■ WORK ORDER: After finding the line that contains "Blog (562, 1357)", reproduce it and each line below it through the end of the listing, exactly, with nothing added.

== DATASET

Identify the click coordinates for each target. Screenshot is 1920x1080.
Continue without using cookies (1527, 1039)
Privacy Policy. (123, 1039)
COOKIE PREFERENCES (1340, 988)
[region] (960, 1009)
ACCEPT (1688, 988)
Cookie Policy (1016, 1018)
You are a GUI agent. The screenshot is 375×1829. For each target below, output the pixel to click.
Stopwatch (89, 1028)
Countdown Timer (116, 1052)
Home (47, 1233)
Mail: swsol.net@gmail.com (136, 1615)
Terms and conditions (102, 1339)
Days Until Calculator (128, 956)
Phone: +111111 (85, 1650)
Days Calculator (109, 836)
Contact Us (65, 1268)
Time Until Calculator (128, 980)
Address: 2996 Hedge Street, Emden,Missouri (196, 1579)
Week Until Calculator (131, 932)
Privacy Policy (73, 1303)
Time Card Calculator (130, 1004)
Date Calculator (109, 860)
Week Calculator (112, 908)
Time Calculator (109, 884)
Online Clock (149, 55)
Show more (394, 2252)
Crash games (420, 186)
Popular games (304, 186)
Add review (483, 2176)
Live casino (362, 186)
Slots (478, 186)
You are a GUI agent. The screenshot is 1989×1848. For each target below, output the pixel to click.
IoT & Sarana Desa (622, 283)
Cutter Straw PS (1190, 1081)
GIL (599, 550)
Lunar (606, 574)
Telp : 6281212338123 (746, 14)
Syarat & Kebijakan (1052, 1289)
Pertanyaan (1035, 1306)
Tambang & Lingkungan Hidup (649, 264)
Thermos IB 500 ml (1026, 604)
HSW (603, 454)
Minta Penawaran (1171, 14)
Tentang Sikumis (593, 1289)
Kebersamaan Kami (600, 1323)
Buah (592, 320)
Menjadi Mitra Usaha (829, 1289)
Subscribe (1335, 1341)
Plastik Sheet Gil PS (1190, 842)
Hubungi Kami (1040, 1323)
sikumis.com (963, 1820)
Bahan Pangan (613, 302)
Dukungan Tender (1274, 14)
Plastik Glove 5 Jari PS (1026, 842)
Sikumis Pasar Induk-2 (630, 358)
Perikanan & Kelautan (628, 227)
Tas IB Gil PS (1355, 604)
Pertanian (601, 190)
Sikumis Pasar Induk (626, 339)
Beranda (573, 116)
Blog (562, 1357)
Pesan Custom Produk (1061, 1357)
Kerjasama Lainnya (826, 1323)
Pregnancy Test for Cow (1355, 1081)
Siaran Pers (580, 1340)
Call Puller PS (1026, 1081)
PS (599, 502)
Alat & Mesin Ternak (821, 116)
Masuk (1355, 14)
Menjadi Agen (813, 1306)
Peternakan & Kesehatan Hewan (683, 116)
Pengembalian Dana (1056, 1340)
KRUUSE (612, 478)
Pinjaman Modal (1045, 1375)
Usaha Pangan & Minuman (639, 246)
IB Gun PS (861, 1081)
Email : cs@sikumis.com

====

■ OUTPUT OF THE TASK:
Blog (562, 1357)
Pesan Custom Produk (1061, 1357)
Kerjasama Lainnya (826, 1323)
Pregnancy Test for Cow (1355, 1081)
Siaran Pers (580, 1340)
Call Puller PS (1026, 1081)
PS (599, 502)
Alat & Mesin Ternak (821, 116)
Masuk (1355, 14)
Menjadi Agen (813, 1306)
Peternakan & Kesehatan Hewan (683, 116)
Pengembalian Dana (1056, 1340)
KRUUSE (612, 478)
Pinjaman Modal (1045, 1375)
Usaha Pangan & Minuman (639, 246)
IB Gun PS (861, 1081)
Email : cs@sikumis.com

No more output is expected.